On operating assumptions, Raymond James trimmed its fourth-quarter 2025 oil production estimate to the midpoint of company guidance at roughly 75 Mbbl/d, down from a prior higher-end estimate of 78 Mbbl/d. The firm noted that a December pullback in oil prices likely prompted some deferrals in activity, particularly among private operators, which influenced the downward revision.

For fiscal year 2026, Raymond James projects oil production of about 77.5 Mbbl/d, which it says is roughly 2% above the Street consensus of 76 Mbbl/d. Its FY26 capital expenditure forecast remains at $1.07 billion, broadly in line with consensus expectations.

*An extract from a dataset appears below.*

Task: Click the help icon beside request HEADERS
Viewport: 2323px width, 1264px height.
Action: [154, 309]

Acquisition update and hedging

Raymond James reiterated that Northern’s acquisition of Utica assets is still expected to close in late first quarter 2026. The company previously announced a definitive agreement to acquire a 49% interest in Ohio Utica Shale assets for $588 million in cash, part of a larger $1.2 billion transaction that includes upstream assets and midstream infrastructure. Following the joint acquisition, Northern has materially expanded its natural gas hedging positions.

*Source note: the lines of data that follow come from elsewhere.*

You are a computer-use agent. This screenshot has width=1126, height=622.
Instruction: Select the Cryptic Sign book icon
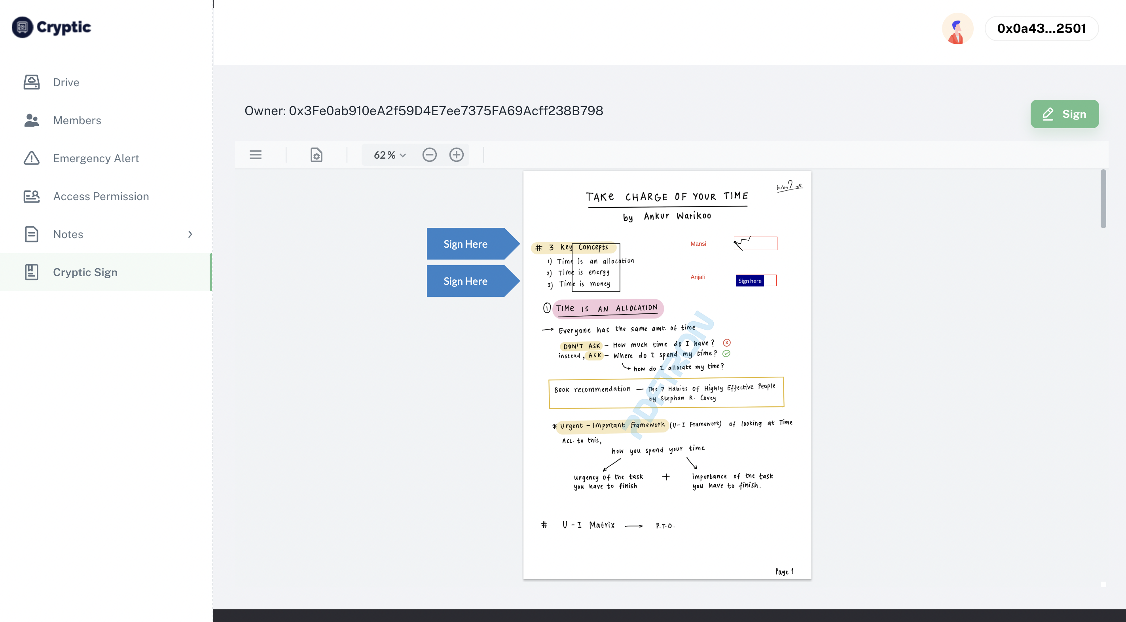click(31, 272)
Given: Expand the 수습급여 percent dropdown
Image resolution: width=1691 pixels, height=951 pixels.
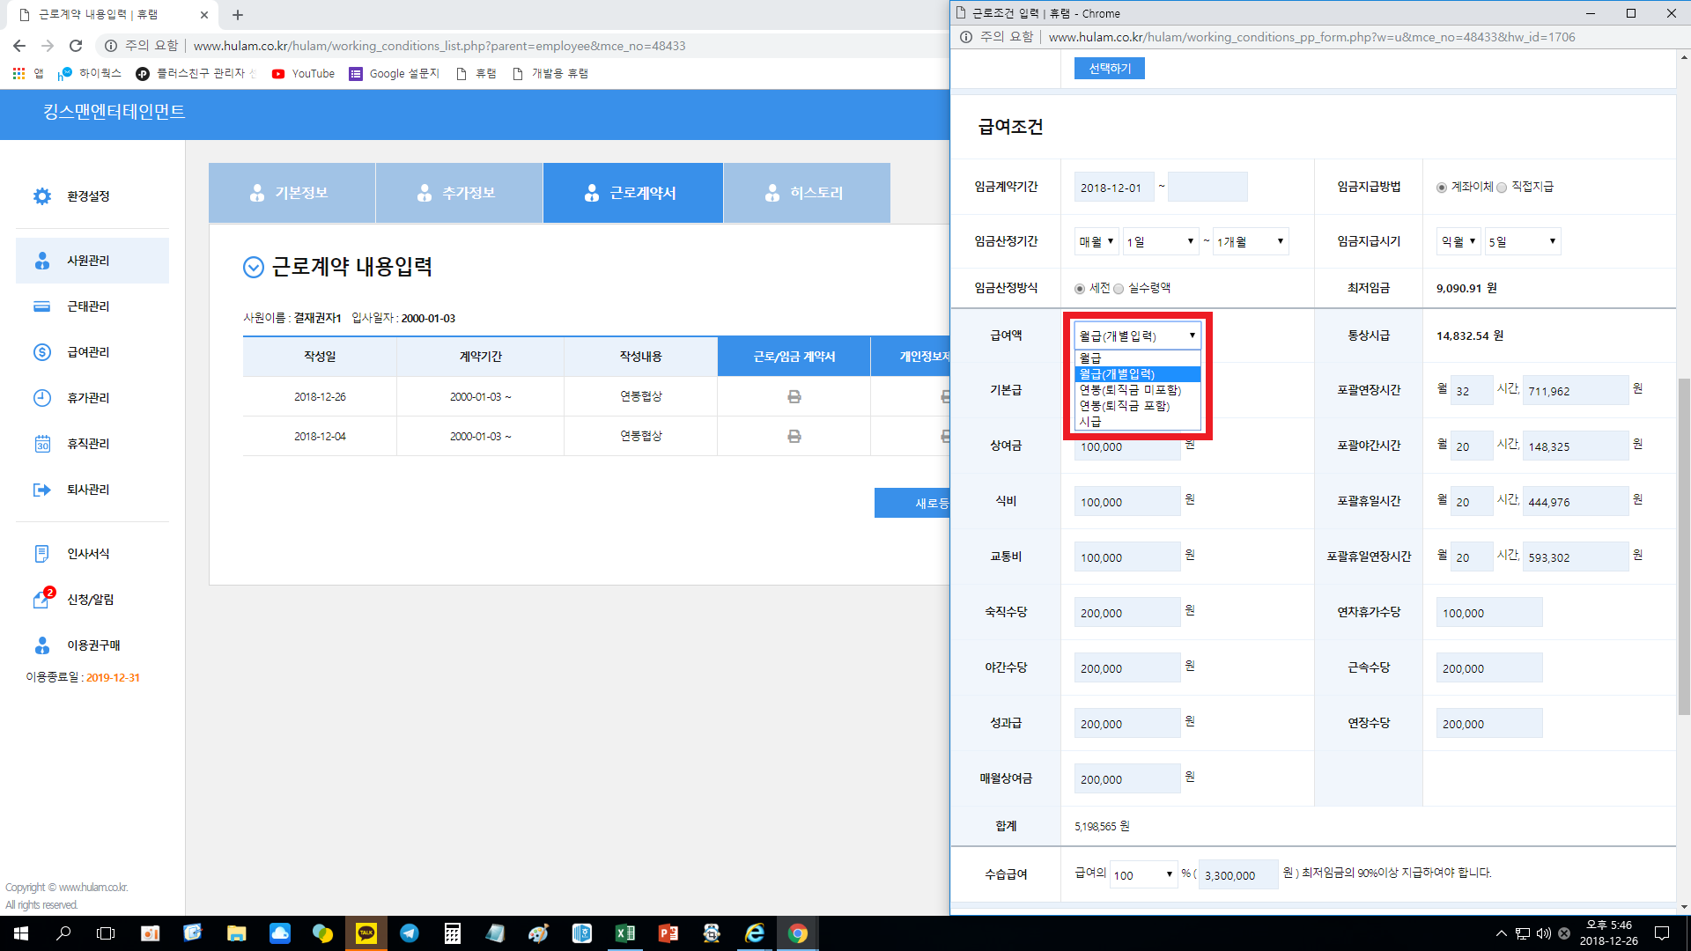Looking at the screenshot, I should click(1142, 874).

Recent financial performance

Northern reported third-quarter 2025 results that exceeded analyst expectations. The company posted earnings per share of $1.03 versus an expected $0.92, and reported revenue of $556.64 million compared with forecasts near $521.83 million.

Other analyst moves

Separately, Mizuho lowered its price target for Northern to $29.00 from $30.00 and maintained a Neutral rating, citing wider natural gas differentials as a factor.

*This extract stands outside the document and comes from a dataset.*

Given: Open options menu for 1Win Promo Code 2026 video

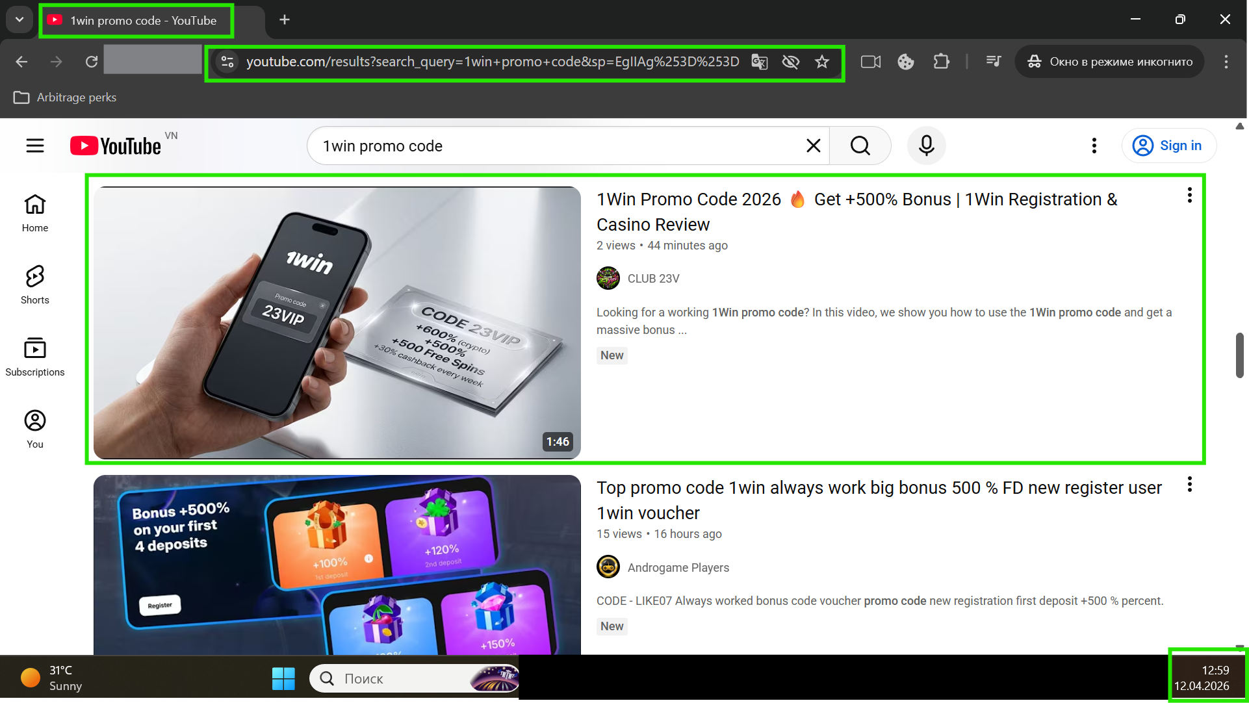Looking at the screenshot, I should 1189,195.
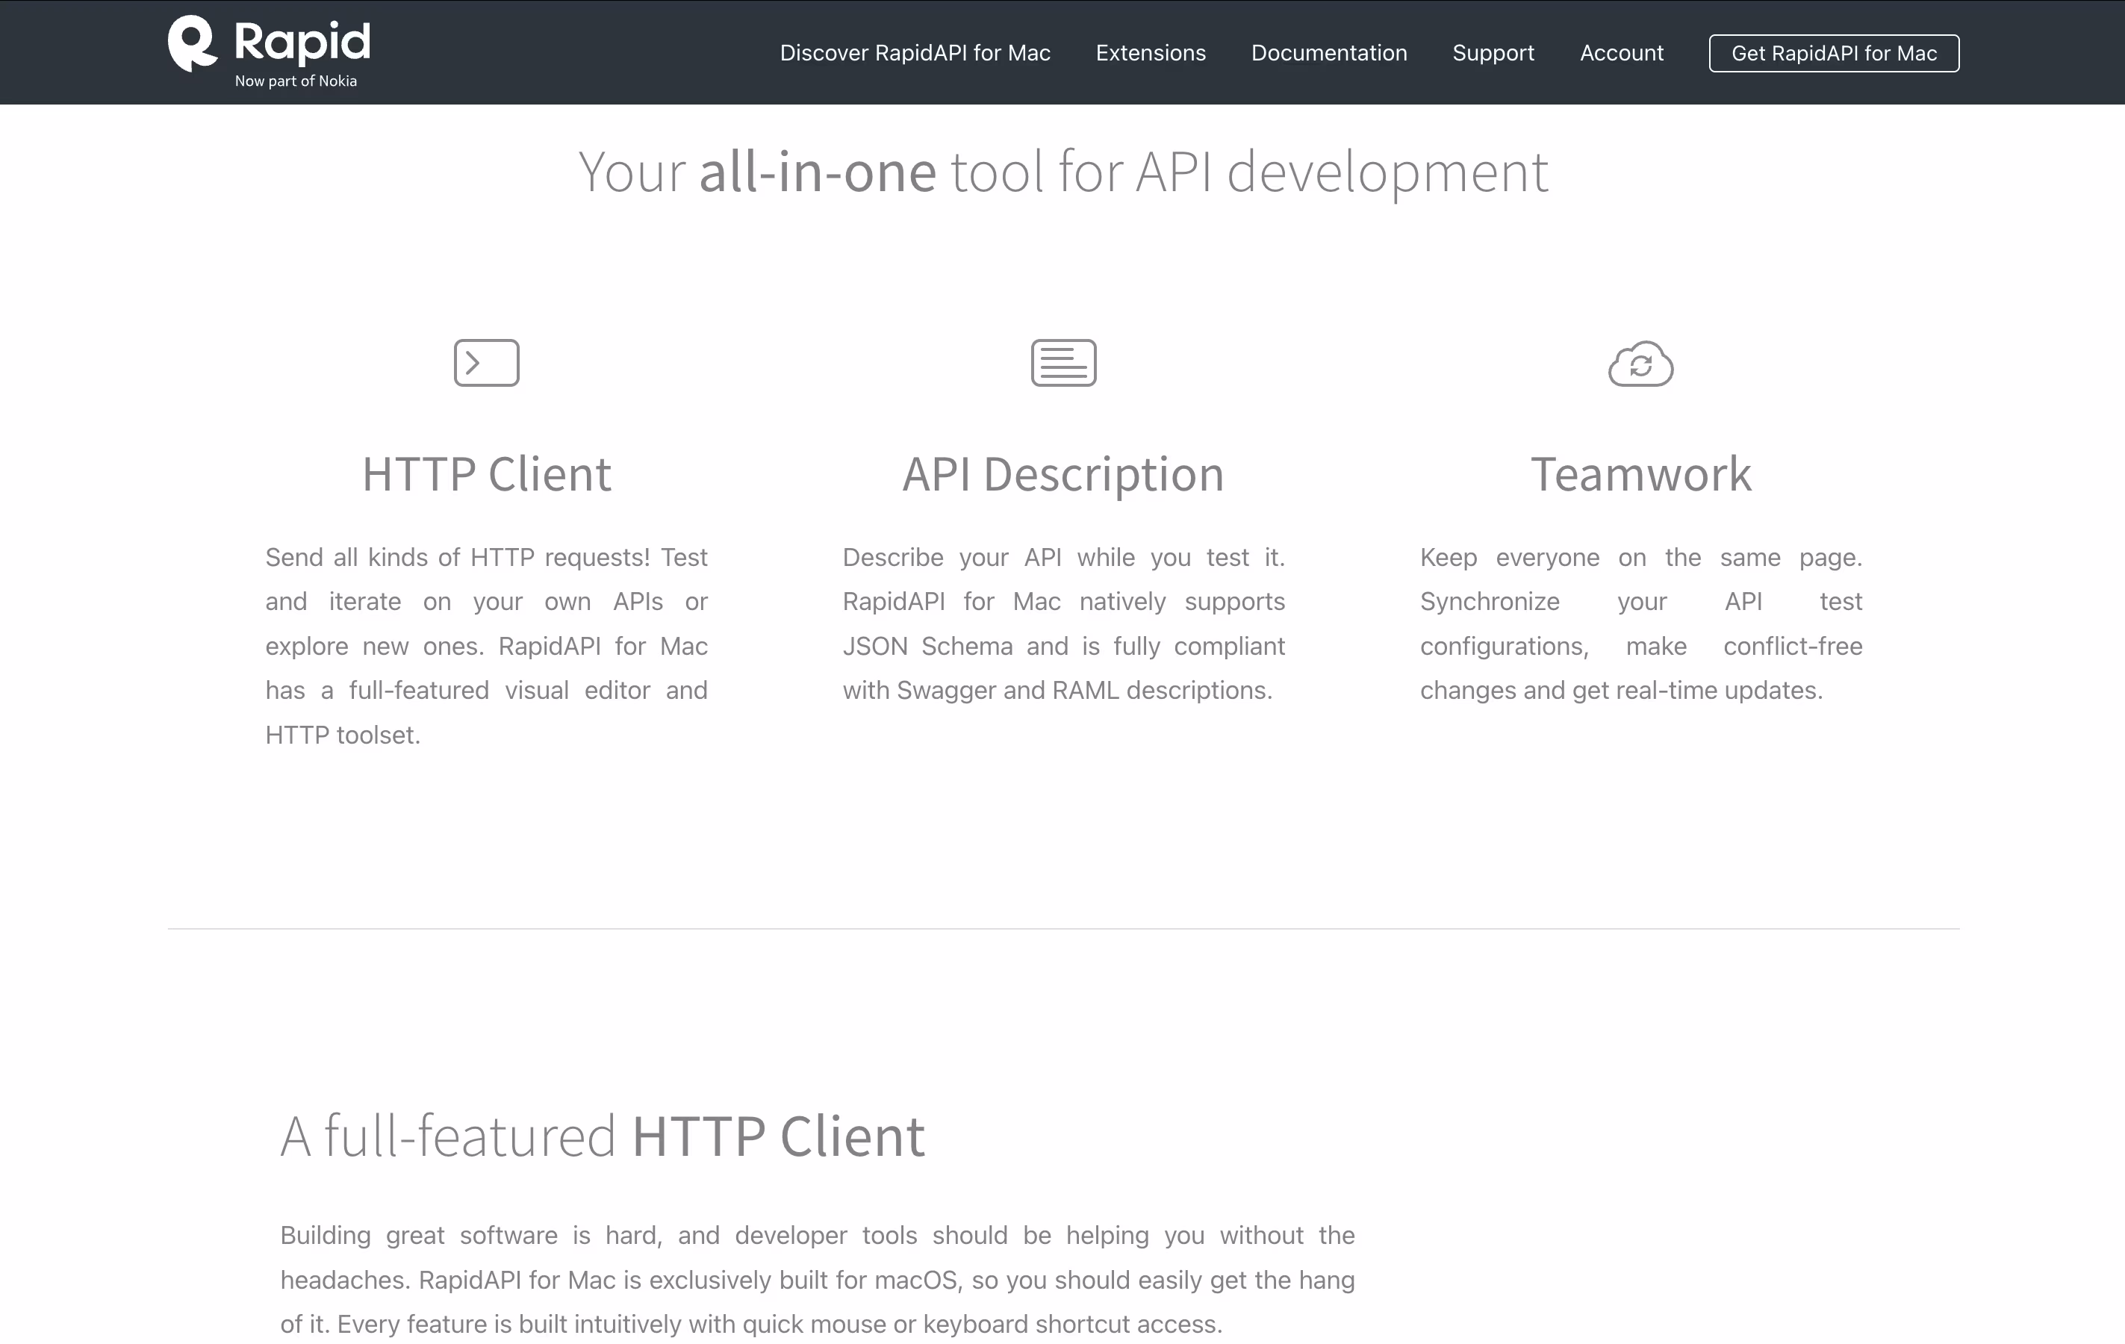Open the Support nav link
Viewport: 2125px width, 1344px height.
pyautogui.click(x=1492, y=53)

Market context and corporate profile

Raymond James flagged Northern’s market capitalization at $2.28 billion in its research notes and noted that the company has raised its dividend for five consecutive years, an insight included in InvestingPro’s Pro Research Report on the name. The combination of yield, recent outperformance versus estimates, and the planned Utica transaction are central to current analyst coverage and positioning.


Conclusion

The analyst adjustment reduces the near-term price target marginally but leaves the Strong Buy stance intact, reflecting a view that the recent commodity price softness and related operational deferrals have tempered near-term growth assumptions without undermining longer-term fundamentals as assessed by Raymond James. Other broker action, including Mizuho’s small target reduction and Neutral stance amid gas differentials, underscores continued attention to commodity-driven risks and the implications of the Utica deal and expanded hedging for Northern’s cash flow profile.

Risks

  • Weaker commodity strip prices have prompted downward revisions to near-term targets and estimates, affecting energy company revenues and valuations - impacting the oil and gas sector and capital markets.
  • December oil price weakness likely led to deferrals, particularly among private operators, creating near-term uncertainty around production volumes - affecting upstream producers and service providers.
  • Wider natural gas differentials influenced analyst target reductions and underscore pricing risk that can affect cash flow and hedging effectiveness - impacting natural gas producers and midstream operators.